** START OF Provided material **

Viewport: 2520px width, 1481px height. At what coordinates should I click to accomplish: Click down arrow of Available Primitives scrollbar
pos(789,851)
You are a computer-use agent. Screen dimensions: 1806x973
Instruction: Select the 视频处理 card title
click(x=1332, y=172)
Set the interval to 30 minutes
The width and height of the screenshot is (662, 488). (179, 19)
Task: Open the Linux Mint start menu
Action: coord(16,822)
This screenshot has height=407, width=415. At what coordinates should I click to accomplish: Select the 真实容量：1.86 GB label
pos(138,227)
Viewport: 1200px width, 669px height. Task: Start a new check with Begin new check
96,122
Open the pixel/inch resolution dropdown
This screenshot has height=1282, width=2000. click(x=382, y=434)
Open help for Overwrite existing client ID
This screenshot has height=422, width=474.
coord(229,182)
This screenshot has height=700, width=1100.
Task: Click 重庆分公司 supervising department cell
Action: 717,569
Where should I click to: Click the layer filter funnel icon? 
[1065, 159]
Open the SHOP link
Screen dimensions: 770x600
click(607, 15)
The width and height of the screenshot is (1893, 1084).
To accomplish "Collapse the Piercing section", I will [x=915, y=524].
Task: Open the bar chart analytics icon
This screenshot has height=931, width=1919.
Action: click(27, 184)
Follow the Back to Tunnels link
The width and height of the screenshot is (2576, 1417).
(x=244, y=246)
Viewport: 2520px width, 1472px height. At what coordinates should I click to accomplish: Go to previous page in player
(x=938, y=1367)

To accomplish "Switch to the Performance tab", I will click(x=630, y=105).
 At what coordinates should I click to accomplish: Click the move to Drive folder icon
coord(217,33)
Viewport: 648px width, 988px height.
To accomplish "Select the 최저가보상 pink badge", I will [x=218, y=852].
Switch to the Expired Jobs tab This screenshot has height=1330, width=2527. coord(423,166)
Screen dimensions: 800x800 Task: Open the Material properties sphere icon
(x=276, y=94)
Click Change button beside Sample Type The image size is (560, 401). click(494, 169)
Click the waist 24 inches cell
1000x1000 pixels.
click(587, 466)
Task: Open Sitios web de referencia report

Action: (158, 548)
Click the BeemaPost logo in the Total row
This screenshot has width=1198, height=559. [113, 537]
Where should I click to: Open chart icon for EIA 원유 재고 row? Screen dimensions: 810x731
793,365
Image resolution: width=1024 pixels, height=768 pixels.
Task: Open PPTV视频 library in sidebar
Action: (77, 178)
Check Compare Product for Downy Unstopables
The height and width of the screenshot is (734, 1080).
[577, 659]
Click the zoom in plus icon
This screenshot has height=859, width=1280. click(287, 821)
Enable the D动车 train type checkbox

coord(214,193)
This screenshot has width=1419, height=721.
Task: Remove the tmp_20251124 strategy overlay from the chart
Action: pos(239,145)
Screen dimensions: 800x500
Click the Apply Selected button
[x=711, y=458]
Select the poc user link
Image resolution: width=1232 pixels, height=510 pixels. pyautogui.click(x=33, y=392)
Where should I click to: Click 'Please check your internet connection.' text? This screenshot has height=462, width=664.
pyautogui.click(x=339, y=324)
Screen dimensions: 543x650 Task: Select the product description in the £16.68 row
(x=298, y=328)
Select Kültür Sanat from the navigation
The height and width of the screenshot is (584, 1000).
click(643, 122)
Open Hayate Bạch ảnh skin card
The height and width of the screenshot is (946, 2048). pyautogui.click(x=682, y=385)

** END OF Provided material **

→ Exercise brief
Extract every line of the listing above and reproduce each one verbatim, in its original order.

→ Solution to the exercise
Viewport: 2520px width, 1481px height. At what coordinates should I click to accomplish: Click down arrow of Available Primitives scrollbar
pos(789,851)
You are a computer-use agent. Screen dimensions: 1806x973
Instruction: Select the 视频处理 card title
click(x=1332, y=172)
Set the interval to 30 minutes
The width and height of the screenshot is (662, 488). (179, 19)
Task: Open the Linux Mint start menu
Action: coord(16,822)
This screenshot has height=407, width=415. At what coordinates should I click to accomplish: Select the 真实容量：1.86 GB label
pos(138,227)
Viewport: 1200px width, 669px height. Task: Start a new check with Begin new check
96,122
Open the pixel/inch resolution dropdown
This screenshot has height=1282, width=2000. click(x=382, y=434)
Open help for Overwrite existing client ID
This screenshot has height=422, width=474.
coord(229,182)
This screenshot has height=700, width=1100.
Task: Click 重庆分公司 supervising department cell
Action: 717,569
Where should I click to: Click the layer filter funnel icon? 
[1065, 159]
Open the SHOP link
Screen dimensions: 770x600
click(607, 15)
The width and height of the screenshot is (1893, 1084).
To accomplish "Collapse the Piercing section", I will [x=915, y=524].
Task: Open the bar chart analytics icon
This screenshot has height=931, width=1919.
Action: click(27, 184)
Follow the Back to Tunnels link
The width and height of the screenshot is (2576, 1417).
(x=244, y=246)
Viewport: 2520px width, 1472px height. At what coordinates should I click to accomplish: Go to previous page in player
(x=938, y=1367)

To accomplish "Switch to the Performance tab", I will click(x=630, y=105).
 At what coordinates should I click to accomplish: Click the move to Drive folder icon
coord(217,33)
Viewport: 648px width, 988px height.
To accomplish "Select the 최저가보상 pink badge", I will [x=218, y=852].
Switch to the Expired Jobs tab This screenshot has height=1330, width=2527. coord(423,166)
Screen dimensions: 800x800 Task: Open the Material properties sphere icon
(x=276, y=94)
Click Change button beside Sample Type The image size is (560, 401). click(494, 169)
Click the waist 24 inches cell
1000x1000 pixels.
click(587, 466)
Task: Open Sitios web de referencia report

Action: (158, 548)
Click the BeemaPost logo in the Total row
This screenshot has width=1198, height=559. [113, 537]
Where should I click to: Open chart icon for EIA 원유 재고 row? Screen dimensions: 810x731
793,365
Image resolution: width=1024 pixels, height=768 pixels.
Task: Open PPTV视频 library in sidebar
Action: (77, 178)
Check Compare Product for Downy Unstopables
The height and width of the screenshot is (734, 1080).
[577, 659]
Click the zoom in plus icon
This screenshot has height=859, width=1280. click(287, 821)
Enable the D动车 train type checkbox

coord(214,193)
This screenshot has width=1419, height=721.
Task: Remove the tmp_20251124 strategy overlay from the chart
Action: pos(239,145)
Screen dimensions: 800x500
Click the Apply Selected button
[x=711, y=458]
Select the poc user link
Image resolution: width=1232 pixels, height=510 pixels. pyautogui.click(x=33, y=392)
Where should I click to: Click 'Please check your internet connection.' text? This screenshot has height=462, width=664.
pyautogui.click(x=339, y=324)
Screen dimensions: 543x650 Task: Select the product description in the £16.68 row
(x=298, y=328)
Select Kültür Sanat from the navigation
The height and width of the screenshot is (584, 1000).
click(643, 122)
Open Hayate Bạch ảnh skin card
The height and width of the screenshot is (946, 2048). pyautogui.click(x=682, y=385)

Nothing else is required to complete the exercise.